_PAGE EXCERPT_
↓↓↓

Make a New Normal

Debunking the Myth of the Lone Wolf

The Myth of the Lone Wolf

For decades the white power movement has tricked the U.S. into letting them organize without holding them responsible for their actions.


The Myth of the Lone Wolf

One guy stockpiles a bunch of weapons. He makes a plan. Then he writes a manifesto. And then, when the time is right, he goes out to kill a bunch of people.

We shouldn’t expect to make sense of this. In a certain way, it doesn’t make sense. It does sound a bit crazy.

And it does sound crazy. Because we have taken to thinking of these moments as isolated incidents.

One guy.
One plan.
Many dead.

We don’t see our mistake, even as the next “crazy person” executes the same plan. A plan thousands are looking to execute. It’s like we’re in the shower: shampoo, wash, repeat. When are we supposed to stop? Eventually, we have to, right?

Rather than find clarity in the context, we try to develop an understanding of this new context. We ask ourselves: why are there now so many “crazy people”?

We’re also familiar with how conversations switch to autopilot.

↑↑↑

_DATA EXCERPT_
↓↓↓

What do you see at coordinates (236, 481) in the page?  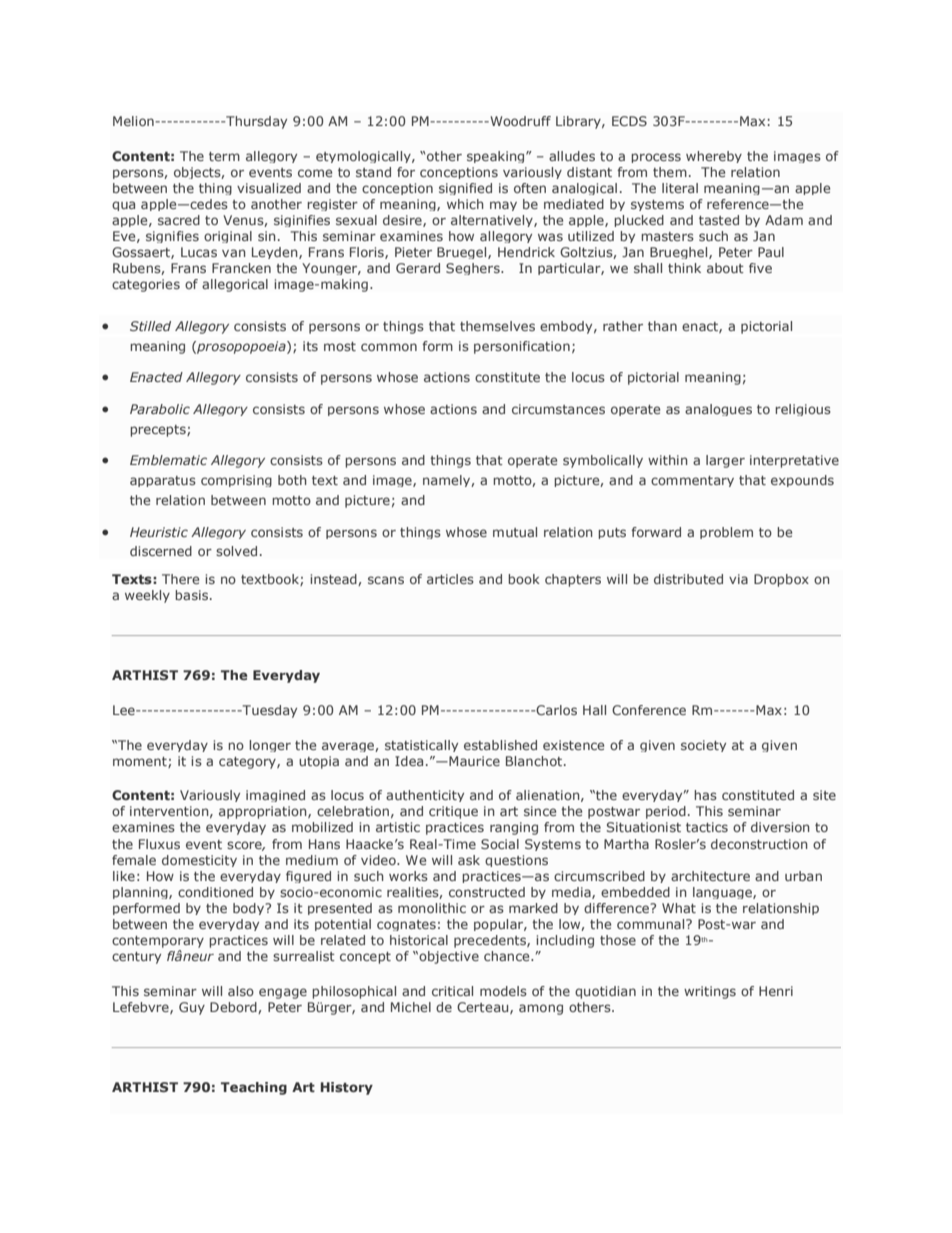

↑↑↑

_PROBLEMS TO SOLVE_
- A) Echo, word for word, the lone wolf essay from "Make a New Normal" up to and including "a bit crazy.".
- B) Answer these on the lone wolf essay:
(i) For how long has the white power movement tricked the U.S. into letting them organize?
(ii) What does the one guy write after he makes a plan?
(iii) Which three steps make up the shower comparison?
The material above comes from a separate source unrelated to the text.

_RESULTS IN ORDER_
- A)
Make a New Normal

Debunking the Myth of the Lone Wolf

The Myth of the Lone Wolf

For decades the white power movement has tricked the U.S. into letting them organize without holding them responsible for their actions.


The Myth of the Lone Wolf

One guy stockpiles a bunch of weapons. He makes a plan. Then he writes a manifesto. And then, when the time is right, he goes out to kill a bunch of people.

We shouldn’t expect to make sense of this. In a certain way, it doesn’t make sense. It does sound a bit crazy.

- B)
(i) For decades.
(ii) A manifesto.
(iii) Shampoo, wash, repeat.